TASK PROMPT ->
Could you give back the records exactly, taking out the pictures?
****
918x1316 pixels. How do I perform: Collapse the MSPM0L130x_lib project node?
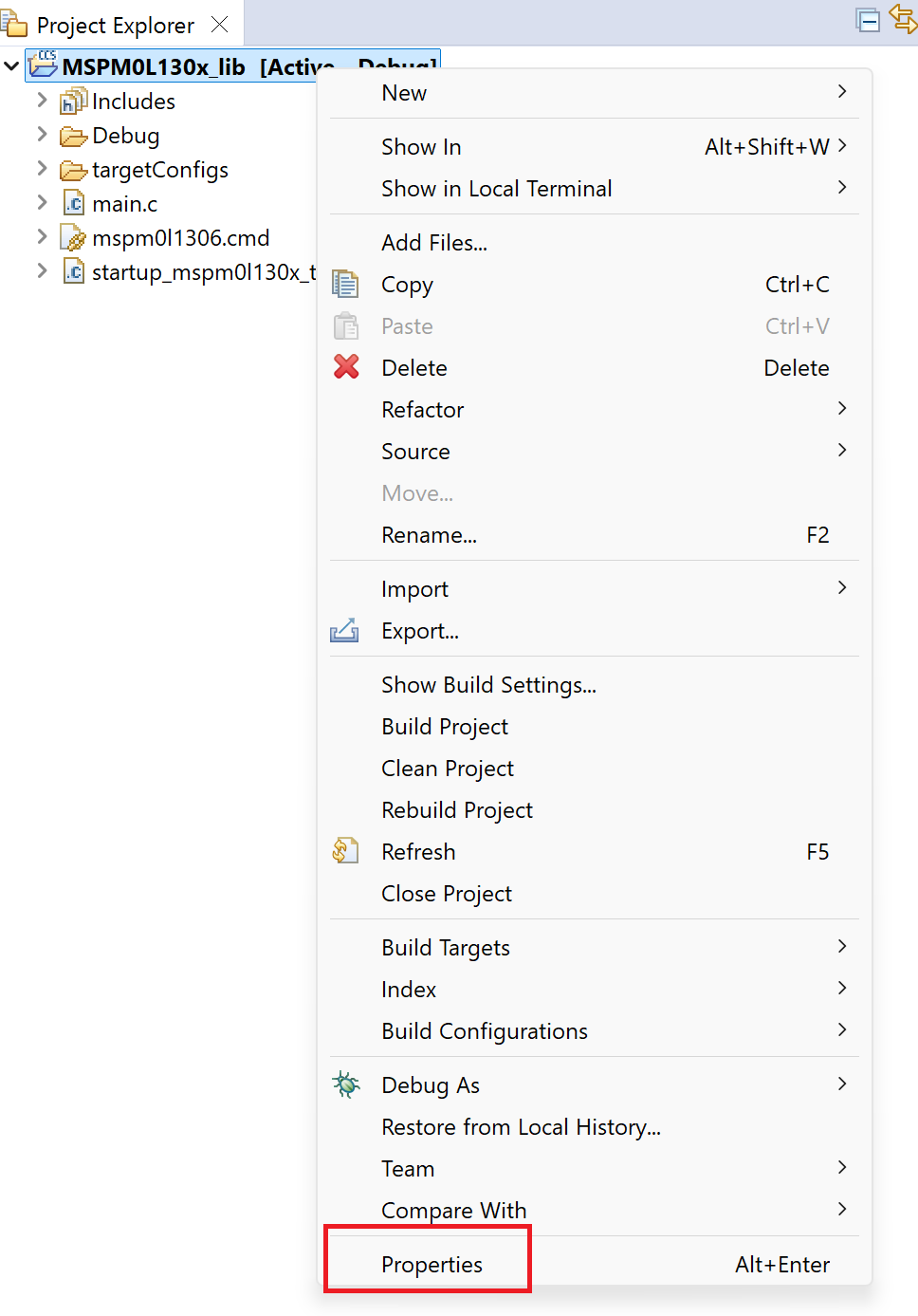pyautogui.click(x=11, y=66)
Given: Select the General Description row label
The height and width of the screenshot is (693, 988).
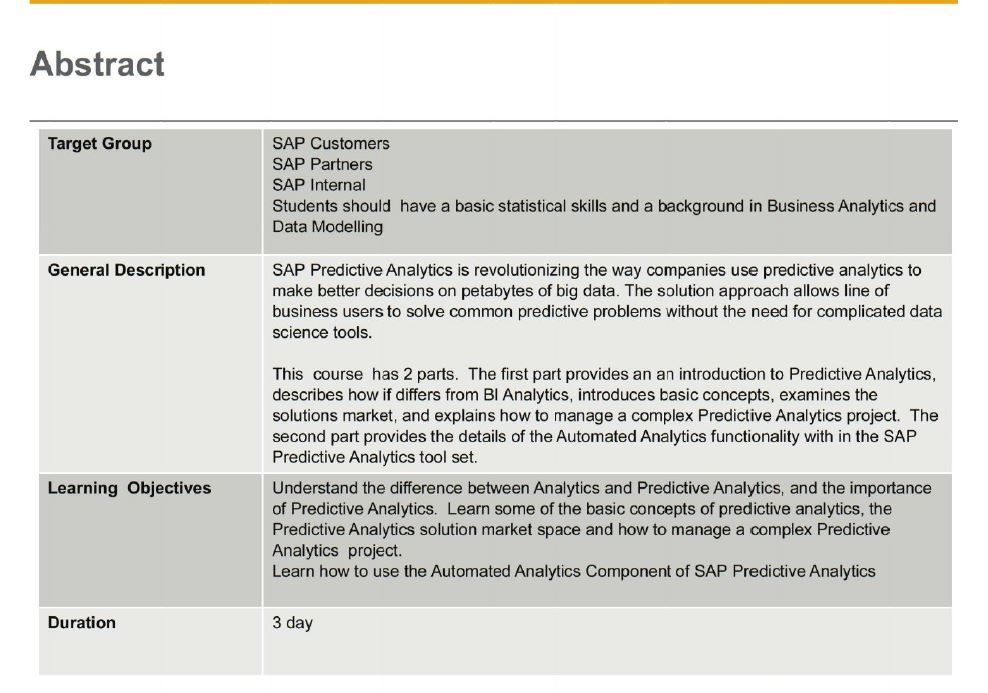Looking at the screenshot, I should [127, 270].
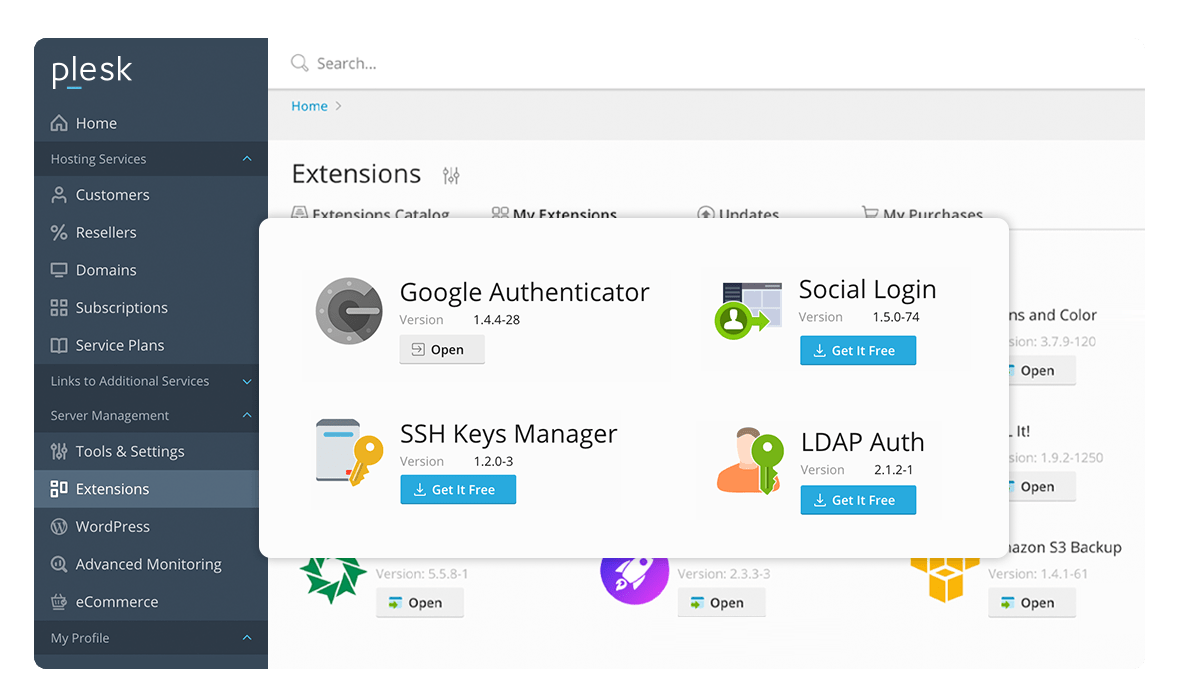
****
EXERCISE RESPONSE ->
918x1316 pixels. How do I perform: Collapse the MSPM0L130x_lib project node?
pyautogui.click(x=11, y=66)
Given: Select the General Description row label
The height and width of the screenshot is (693, 988).
Looking at the screenshot, I should [127, 270].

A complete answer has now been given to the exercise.